#### WHAT YOU SHOULD DO
Return precisely the opening lines of the listing below, ending with the line that contains "Ice Barrel (15, 2502)".

#### MATERIAL PROVIDED
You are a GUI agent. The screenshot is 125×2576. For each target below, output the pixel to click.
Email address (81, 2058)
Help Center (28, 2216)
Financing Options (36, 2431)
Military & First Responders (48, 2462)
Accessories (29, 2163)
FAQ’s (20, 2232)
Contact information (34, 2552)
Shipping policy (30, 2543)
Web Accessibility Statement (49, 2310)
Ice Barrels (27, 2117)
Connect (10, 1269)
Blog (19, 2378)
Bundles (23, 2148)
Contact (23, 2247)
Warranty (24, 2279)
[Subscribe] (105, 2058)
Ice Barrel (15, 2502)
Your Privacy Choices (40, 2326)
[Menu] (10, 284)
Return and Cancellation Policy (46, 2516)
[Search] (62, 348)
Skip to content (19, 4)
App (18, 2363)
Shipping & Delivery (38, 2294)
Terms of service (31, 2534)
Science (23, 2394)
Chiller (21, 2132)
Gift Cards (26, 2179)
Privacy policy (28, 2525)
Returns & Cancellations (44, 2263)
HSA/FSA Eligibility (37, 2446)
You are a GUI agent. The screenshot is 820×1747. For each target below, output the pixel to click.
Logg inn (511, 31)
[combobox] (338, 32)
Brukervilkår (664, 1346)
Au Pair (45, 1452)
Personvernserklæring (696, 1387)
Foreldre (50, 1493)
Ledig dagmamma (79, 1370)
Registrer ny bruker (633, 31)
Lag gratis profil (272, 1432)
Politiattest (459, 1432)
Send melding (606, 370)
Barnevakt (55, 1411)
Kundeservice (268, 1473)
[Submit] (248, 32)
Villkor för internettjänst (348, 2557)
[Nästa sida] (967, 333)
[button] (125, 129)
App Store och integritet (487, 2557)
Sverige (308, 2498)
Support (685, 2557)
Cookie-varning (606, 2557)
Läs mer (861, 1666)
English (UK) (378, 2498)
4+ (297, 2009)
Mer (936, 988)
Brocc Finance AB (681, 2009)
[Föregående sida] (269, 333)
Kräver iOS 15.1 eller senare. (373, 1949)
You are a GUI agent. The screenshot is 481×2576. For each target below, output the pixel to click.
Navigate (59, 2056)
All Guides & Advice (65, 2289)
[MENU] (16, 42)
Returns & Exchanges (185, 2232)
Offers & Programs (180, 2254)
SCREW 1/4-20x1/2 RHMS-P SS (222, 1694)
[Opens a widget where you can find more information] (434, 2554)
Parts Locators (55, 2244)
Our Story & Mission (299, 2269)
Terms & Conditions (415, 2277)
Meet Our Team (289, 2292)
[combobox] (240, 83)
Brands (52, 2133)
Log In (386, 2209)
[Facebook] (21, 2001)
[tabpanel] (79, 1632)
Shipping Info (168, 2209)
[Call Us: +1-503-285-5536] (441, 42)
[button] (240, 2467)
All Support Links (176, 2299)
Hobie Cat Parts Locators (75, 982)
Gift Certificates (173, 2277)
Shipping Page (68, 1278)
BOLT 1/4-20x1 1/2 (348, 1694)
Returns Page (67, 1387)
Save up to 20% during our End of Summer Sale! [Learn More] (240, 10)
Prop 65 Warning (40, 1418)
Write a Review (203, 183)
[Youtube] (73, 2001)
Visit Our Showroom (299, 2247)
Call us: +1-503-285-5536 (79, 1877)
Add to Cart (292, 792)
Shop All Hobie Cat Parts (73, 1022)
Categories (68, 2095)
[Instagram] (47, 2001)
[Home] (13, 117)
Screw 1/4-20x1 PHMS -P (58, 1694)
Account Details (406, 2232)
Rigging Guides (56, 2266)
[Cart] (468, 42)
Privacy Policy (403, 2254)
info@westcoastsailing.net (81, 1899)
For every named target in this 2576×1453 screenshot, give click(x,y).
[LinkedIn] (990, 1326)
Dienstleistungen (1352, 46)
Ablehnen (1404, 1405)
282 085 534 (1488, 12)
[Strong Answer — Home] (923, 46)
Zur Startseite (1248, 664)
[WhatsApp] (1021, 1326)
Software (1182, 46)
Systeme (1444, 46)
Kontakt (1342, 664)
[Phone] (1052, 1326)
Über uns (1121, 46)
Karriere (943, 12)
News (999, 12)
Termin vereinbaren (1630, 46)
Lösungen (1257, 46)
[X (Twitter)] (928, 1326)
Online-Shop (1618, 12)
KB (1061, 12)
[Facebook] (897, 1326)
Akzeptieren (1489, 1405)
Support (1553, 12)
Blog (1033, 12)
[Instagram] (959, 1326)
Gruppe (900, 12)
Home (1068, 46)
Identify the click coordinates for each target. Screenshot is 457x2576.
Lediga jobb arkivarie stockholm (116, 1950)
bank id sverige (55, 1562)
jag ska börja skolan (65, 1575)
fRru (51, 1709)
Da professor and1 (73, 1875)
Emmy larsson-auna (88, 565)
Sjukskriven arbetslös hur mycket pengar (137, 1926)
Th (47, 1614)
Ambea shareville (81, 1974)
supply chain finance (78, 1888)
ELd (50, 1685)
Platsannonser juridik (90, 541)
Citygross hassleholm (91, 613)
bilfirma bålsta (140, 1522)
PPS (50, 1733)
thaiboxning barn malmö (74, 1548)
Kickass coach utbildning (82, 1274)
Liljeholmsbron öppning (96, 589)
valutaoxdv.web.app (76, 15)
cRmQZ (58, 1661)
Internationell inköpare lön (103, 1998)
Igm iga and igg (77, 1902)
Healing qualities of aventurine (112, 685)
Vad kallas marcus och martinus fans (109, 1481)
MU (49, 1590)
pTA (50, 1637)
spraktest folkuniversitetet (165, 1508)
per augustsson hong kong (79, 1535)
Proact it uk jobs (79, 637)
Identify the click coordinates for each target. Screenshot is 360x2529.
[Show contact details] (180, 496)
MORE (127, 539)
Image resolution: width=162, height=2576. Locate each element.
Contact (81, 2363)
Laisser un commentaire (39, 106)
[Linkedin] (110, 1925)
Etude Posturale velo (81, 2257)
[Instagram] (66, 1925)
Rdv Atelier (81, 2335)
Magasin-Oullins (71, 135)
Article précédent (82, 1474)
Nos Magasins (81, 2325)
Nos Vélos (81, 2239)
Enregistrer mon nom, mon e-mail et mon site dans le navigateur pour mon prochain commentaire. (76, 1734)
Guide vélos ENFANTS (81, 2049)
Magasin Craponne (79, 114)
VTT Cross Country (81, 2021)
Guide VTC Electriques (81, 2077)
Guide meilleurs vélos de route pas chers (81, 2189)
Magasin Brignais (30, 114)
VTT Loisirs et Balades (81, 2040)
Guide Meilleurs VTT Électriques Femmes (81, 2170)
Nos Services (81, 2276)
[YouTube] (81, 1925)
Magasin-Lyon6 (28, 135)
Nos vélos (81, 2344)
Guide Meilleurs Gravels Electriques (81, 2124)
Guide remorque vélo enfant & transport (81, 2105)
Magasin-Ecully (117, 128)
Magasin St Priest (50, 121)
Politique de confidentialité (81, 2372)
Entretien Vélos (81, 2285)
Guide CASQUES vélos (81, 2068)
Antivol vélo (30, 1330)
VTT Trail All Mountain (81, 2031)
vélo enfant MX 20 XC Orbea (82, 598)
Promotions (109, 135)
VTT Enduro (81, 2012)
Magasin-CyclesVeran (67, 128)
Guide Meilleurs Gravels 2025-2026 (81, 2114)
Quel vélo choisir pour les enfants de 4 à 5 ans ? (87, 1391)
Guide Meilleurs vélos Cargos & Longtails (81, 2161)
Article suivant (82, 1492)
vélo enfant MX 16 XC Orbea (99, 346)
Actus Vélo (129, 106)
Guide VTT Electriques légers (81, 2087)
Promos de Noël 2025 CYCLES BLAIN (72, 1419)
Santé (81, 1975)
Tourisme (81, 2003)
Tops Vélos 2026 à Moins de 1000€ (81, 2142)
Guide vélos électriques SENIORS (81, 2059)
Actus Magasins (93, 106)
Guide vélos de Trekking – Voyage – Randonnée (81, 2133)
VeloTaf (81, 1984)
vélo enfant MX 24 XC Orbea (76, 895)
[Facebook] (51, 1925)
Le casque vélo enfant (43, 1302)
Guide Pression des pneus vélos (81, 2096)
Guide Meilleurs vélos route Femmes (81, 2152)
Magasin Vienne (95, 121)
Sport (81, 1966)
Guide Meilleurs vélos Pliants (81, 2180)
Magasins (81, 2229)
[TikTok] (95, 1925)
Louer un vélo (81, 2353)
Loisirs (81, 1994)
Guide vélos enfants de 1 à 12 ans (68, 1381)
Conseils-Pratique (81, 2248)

#### RESULT FOR THIS EXERCISE
You are a GUI agent. The screenshot is 125×2576. For each target below, output the pixel to click.
Email address (81, 2058)
Help Center (28, 2216)
Financing Options (36, 2431)
Military & First Responders (48, 2462)
Accessories (29, 2163)
FAQ’s (20, 2232)
Contact information (34, 2552)
Shipping policy (30, 2543)
Web Accessibility Statement (49, 2310)
Ice Barrels (27, 2117)
Connect (10, 1269)
Blog (19, 2378)
Bundles (23, 2148)
Contact (23, 2247)
Warranty (24, 2279)
[Subscribe] (105, 2058)
Ice Barrel (15, 2502)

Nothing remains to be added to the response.